1Department of Clinical Biochemistry, School of Medicine, Zanjan University of Medical Sciences, Zanjan, Iran
2Endocrinology and Metabolism Research Center, Shiraz University of Medical Science, Shiraz, Iran
3Autophagy Research center, Shiraz University of Medical Sciences, Shiraz, Iran
4Autophagy Research Center, Department of Biochemistry, School of Medicine, Shiraz University of Medical Sciences, Shiraz, Iran
چکیده
Adjuvant chemotherapy with TMZ (Temozolomide) does not improve the survival of patients suffering from GBM (Glioblastoma). Given the importance of autophagy and UPR (Unfolding Protein Response) in chemotherapy resistance, as well as the role of Beclin-1, LC3IIβ, and P62 in the regulation of autophagy, we evaluated the effect of TMZ along with CPUK02 on U87 cells as a model of Glioblastoma cancer in this study.

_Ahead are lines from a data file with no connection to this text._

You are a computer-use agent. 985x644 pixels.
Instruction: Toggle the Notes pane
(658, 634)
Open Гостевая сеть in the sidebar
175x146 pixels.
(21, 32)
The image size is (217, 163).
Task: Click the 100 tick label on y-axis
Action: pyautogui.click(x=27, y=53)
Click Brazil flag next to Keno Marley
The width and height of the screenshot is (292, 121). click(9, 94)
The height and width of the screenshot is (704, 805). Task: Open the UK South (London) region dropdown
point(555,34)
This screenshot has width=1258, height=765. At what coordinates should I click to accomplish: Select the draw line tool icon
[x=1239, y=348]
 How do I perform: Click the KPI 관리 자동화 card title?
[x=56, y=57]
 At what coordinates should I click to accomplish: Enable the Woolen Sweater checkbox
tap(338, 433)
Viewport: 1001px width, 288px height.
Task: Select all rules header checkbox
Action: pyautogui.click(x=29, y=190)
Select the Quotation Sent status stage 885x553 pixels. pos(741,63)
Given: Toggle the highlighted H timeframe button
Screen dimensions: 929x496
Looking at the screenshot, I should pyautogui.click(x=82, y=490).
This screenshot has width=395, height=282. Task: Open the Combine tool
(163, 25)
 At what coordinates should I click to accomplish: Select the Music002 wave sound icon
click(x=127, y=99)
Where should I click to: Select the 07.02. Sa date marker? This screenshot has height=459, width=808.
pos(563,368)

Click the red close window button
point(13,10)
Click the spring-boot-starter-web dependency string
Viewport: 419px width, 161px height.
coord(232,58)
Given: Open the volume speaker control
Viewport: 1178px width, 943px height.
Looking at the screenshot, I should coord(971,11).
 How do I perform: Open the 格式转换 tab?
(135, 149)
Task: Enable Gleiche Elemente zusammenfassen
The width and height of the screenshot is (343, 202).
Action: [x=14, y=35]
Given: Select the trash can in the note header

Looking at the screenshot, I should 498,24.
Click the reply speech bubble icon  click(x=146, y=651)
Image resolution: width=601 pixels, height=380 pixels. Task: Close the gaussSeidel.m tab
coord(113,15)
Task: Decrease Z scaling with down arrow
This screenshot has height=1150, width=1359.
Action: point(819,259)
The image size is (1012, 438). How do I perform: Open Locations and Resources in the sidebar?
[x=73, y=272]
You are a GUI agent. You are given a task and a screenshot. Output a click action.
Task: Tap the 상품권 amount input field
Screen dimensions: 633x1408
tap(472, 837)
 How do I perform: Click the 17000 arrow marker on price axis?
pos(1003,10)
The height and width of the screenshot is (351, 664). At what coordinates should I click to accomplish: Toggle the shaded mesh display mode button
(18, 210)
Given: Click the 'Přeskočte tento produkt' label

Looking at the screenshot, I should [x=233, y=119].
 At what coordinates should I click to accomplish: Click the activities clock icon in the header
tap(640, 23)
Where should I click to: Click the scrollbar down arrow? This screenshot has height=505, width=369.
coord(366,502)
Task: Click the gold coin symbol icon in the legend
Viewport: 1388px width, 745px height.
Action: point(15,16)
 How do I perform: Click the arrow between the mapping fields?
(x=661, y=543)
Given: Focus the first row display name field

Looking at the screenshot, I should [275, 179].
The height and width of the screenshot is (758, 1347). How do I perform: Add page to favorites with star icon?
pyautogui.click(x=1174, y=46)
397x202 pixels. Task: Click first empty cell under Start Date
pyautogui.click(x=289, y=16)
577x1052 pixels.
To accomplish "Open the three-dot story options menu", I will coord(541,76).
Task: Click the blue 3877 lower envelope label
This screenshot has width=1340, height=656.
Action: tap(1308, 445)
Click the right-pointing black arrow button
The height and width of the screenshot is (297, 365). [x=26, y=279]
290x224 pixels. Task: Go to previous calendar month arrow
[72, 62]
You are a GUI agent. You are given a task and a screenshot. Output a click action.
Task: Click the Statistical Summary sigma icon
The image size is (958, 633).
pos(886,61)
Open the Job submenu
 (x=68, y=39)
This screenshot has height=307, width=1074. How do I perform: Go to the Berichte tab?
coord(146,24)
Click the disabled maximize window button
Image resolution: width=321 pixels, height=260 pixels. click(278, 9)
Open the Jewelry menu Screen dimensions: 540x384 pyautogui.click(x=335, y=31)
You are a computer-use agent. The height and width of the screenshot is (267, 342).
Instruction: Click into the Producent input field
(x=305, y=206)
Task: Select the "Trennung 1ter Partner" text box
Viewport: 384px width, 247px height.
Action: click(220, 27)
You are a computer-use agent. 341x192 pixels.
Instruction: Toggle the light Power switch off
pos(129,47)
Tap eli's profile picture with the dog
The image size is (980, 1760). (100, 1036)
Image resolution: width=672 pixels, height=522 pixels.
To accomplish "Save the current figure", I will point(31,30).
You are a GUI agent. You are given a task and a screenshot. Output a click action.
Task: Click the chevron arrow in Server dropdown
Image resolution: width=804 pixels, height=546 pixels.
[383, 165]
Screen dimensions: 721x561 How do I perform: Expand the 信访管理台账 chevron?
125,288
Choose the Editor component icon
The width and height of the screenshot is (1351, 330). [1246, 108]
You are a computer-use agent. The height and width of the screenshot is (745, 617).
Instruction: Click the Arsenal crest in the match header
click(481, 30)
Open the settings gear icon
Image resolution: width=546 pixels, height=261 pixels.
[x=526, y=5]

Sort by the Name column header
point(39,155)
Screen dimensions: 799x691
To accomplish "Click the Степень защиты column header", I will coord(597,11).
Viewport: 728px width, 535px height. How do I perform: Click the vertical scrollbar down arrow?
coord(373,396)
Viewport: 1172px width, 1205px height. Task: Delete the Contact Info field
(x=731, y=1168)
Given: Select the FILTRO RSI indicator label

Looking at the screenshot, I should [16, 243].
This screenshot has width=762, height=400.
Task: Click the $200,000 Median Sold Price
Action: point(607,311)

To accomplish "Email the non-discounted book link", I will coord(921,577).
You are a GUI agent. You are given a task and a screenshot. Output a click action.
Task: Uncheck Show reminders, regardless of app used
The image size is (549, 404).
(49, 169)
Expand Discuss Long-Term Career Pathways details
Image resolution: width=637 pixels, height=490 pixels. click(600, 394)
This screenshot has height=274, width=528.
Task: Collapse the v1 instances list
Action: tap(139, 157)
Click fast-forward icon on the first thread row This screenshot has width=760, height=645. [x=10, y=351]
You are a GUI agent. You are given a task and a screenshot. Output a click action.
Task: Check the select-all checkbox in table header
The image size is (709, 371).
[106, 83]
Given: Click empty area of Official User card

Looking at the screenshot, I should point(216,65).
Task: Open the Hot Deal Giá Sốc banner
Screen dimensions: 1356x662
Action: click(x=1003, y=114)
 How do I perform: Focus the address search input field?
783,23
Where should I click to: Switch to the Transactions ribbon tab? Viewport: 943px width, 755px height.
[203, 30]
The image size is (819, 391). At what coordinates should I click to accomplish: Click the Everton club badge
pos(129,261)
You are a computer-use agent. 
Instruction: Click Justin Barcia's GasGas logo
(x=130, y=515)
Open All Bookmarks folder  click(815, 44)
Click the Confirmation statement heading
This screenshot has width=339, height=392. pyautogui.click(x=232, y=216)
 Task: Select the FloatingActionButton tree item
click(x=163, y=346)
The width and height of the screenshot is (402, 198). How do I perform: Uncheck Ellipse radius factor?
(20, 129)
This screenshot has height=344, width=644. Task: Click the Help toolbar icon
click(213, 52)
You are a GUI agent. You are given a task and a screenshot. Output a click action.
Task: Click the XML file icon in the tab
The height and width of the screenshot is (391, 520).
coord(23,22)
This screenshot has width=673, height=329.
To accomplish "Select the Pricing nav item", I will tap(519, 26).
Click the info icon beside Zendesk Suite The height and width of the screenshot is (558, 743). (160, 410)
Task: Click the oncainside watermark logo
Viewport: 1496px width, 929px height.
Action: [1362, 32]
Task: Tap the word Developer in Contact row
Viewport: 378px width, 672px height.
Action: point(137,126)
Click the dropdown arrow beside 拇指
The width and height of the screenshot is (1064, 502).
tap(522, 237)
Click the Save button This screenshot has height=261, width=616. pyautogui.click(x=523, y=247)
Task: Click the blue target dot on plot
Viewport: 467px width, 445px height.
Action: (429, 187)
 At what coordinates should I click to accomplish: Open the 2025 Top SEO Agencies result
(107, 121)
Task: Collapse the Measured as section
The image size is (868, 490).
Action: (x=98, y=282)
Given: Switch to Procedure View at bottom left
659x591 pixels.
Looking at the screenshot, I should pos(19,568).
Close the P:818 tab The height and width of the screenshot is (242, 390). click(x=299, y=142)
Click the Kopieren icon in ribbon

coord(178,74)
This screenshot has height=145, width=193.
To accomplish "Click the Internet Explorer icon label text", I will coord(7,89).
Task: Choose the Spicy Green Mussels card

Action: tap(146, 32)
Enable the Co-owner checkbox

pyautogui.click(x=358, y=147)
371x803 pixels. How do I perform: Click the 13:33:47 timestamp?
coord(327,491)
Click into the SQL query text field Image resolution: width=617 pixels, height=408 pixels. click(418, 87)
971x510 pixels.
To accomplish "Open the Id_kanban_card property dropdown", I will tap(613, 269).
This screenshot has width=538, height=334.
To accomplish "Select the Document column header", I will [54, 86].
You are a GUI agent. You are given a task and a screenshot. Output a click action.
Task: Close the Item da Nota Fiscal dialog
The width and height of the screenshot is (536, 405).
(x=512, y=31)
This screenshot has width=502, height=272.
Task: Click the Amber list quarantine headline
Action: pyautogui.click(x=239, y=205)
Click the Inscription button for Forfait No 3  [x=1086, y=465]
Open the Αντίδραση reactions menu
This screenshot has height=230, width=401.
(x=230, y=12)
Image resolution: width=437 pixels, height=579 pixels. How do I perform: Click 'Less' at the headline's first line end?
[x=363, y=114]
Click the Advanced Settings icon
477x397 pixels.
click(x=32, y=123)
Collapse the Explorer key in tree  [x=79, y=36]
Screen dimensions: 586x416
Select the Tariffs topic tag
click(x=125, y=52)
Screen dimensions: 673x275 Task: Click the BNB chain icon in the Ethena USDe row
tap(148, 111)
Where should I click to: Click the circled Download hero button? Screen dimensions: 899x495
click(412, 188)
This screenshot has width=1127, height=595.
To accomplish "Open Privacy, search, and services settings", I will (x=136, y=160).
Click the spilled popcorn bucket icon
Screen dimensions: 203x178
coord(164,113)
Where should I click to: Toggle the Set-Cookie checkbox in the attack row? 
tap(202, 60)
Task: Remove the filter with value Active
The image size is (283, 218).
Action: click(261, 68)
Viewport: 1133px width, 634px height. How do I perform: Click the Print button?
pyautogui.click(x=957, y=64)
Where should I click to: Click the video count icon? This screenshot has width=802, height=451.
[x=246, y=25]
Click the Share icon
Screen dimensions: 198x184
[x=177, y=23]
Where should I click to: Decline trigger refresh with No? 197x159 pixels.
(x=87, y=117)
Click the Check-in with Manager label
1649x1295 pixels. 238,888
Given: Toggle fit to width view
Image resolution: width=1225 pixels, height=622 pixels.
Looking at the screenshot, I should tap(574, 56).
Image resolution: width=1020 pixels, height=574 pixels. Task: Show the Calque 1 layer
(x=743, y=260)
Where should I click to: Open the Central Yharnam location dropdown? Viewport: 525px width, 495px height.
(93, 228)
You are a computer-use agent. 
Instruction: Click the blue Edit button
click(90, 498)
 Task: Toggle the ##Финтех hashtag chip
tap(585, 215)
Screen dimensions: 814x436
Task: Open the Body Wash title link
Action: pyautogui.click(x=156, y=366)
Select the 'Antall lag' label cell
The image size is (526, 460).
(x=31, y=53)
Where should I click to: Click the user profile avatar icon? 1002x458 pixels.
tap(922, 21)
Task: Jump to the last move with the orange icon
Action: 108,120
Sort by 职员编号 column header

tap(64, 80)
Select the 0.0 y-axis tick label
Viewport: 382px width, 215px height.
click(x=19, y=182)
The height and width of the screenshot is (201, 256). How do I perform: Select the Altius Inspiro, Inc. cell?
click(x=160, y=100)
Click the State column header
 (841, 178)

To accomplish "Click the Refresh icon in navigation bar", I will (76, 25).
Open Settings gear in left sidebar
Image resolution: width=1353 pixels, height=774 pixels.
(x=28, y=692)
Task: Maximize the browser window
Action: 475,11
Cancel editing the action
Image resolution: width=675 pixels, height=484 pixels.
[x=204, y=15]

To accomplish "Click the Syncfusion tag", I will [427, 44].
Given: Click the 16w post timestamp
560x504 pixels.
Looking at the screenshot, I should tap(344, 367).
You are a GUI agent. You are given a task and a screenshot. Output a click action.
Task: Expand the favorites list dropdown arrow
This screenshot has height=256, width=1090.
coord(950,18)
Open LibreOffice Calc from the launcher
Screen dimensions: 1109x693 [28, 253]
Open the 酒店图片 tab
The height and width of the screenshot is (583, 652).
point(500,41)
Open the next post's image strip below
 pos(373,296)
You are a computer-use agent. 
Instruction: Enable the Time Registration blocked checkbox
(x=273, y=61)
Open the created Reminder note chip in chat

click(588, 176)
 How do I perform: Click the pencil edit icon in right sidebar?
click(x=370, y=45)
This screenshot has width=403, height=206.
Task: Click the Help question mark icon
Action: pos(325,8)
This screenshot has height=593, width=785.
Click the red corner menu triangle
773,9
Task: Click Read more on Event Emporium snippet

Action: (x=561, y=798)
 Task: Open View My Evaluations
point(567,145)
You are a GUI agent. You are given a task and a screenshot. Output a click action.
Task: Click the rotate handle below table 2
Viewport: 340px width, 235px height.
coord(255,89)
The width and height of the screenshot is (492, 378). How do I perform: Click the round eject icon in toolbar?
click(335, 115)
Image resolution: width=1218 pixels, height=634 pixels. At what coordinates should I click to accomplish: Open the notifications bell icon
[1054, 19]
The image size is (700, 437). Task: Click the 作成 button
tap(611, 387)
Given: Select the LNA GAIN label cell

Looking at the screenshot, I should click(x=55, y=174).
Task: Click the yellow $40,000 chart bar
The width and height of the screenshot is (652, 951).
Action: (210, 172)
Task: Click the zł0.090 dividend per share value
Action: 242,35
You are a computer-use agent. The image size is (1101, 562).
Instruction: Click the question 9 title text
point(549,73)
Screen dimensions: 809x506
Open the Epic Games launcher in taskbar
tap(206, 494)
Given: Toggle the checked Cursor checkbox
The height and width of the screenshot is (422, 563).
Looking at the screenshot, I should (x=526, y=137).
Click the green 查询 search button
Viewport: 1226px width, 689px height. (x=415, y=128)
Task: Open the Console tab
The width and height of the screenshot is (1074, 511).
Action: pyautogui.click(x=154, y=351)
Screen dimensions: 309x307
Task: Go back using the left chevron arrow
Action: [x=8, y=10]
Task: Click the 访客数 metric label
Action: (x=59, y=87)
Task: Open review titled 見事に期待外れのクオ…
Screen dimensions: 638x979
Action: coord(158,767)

To achieve this goal, we treated the U87 cells with different doses of TMZ (50, 100, 200, 400, and 800 μM) and CPUK02 (1, 0.5, 0.25, 0.125, 0.06, 0.03, 0.01, and 0.007 μM); then, cell viability was assessed by MTT assay. The gene expression of Beclin1, P62, LC3IIβ, and XBP-1s was analyzed using quantitative real-time polymerase chain reaction. The comparison of the control group with the groups treated with the TMZ drug showed that, in 48 and 72 hours, doses of TMZ more than IC50 (100 μM) (p<0.001) significantly led to cell death. CPUK02 doses more than 0.125 (p<0.0001) significantly led to cell death. TMZ and CPUK02 combination therapy (100 and 0.03 μM, respectively) increased the expression of Beclin-1, LC3IIβ, and P62 and activated the IRE-1 arm of UPR by increasing the expression of XBP-1s. TMZ and CPUK02 treatment inhibits the autophagic flux (p62, LC3IIβ).Increased XBP-1s expression might contribute to the enhanced TMZ sensitivity. This combination therapy is promising for TMZ-resistant cancers, but it needs further investigation.